== Data supplied
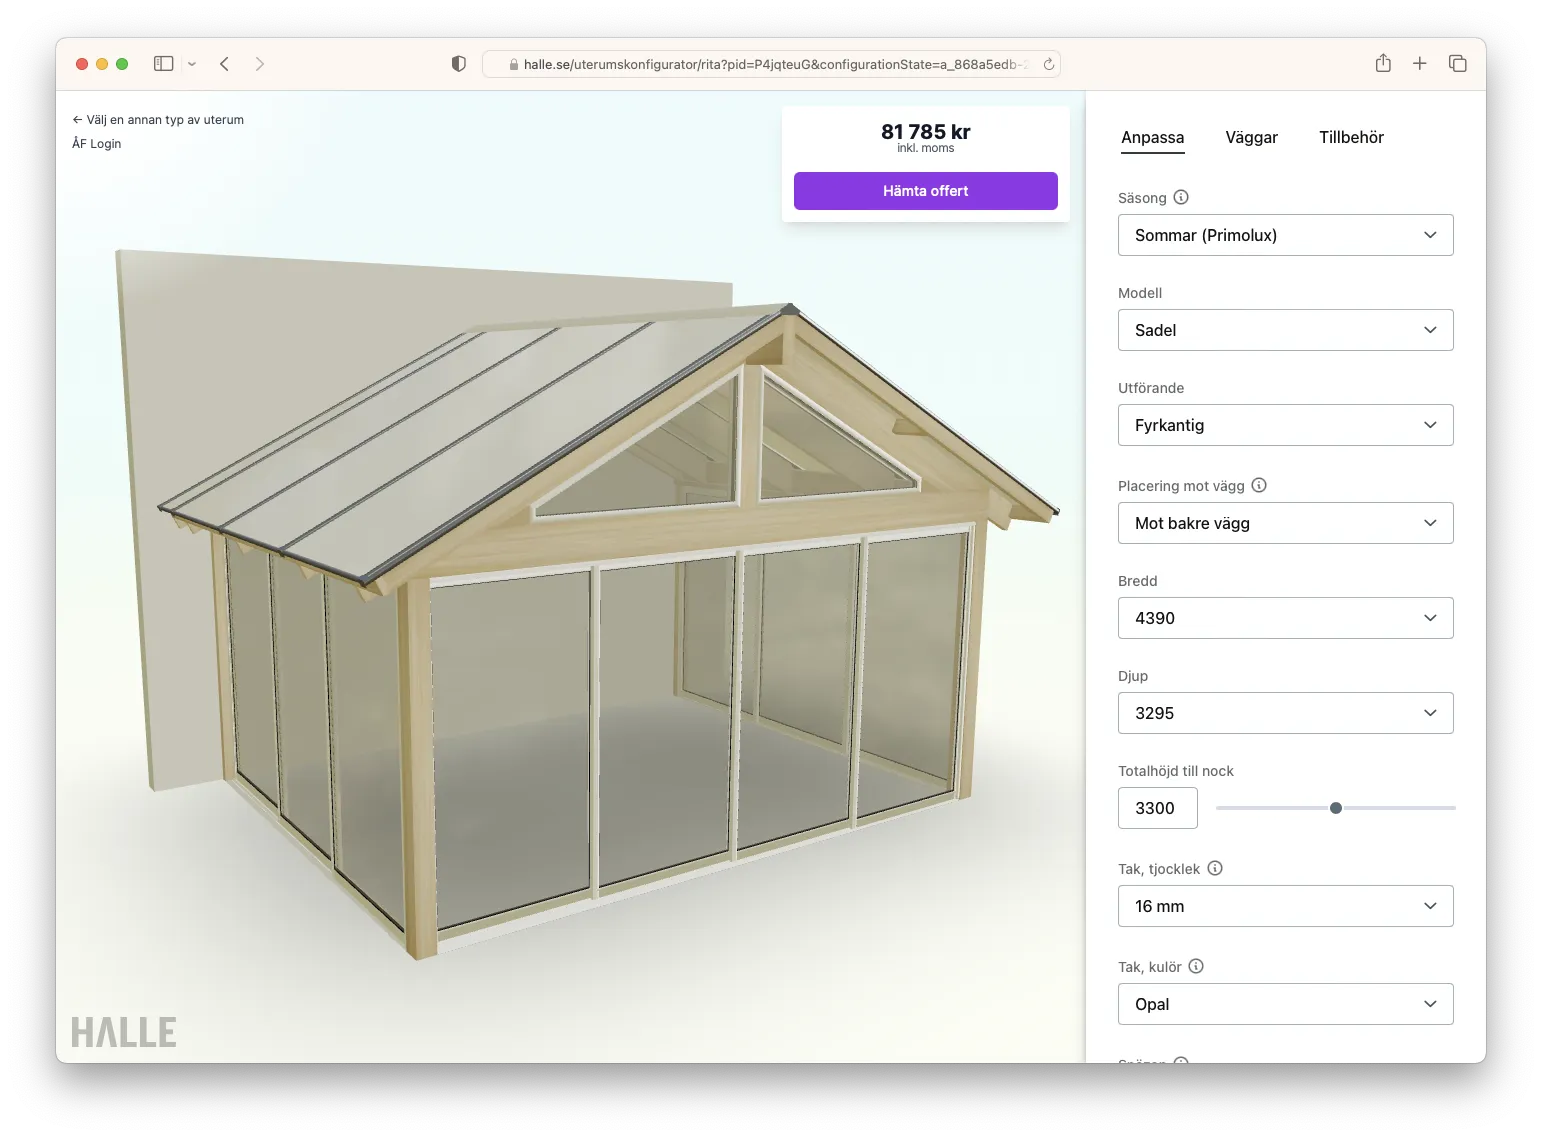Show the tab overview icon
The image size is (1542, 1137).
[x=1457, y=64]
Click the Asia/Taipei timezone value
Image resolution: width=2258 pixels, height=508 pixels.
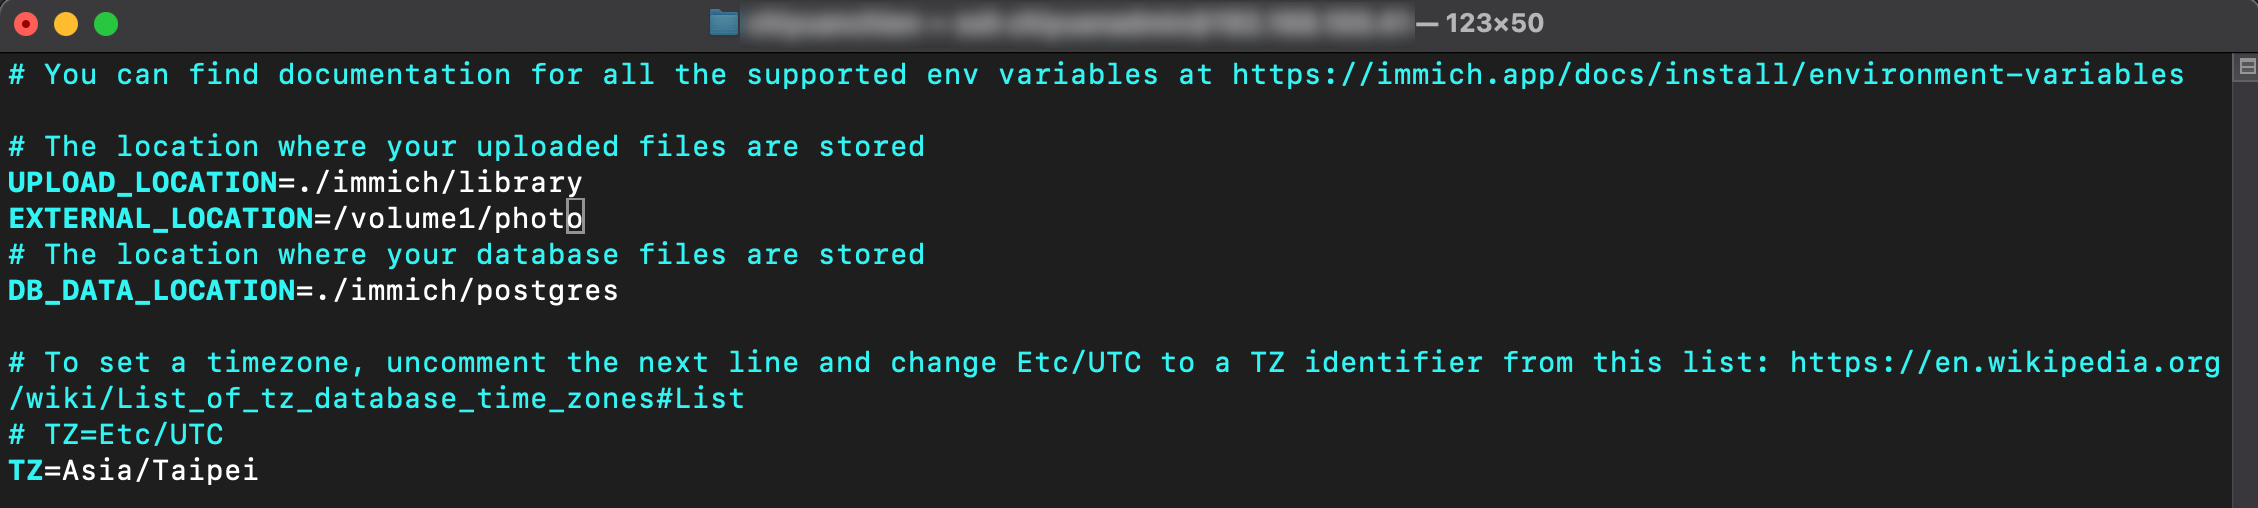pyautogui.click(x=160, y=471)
====
• _Required action_
Set down the line containing "Click the Asia/Taipei timezone value", then every later line through the end of the material, exactly as written; omit any picture.

• _Response for this exercise_
Click the Asia/Taipei timezone value
Image resolution: width=2258 pixels, height=508 pixels.
pyautogui.click(x=160, y=471)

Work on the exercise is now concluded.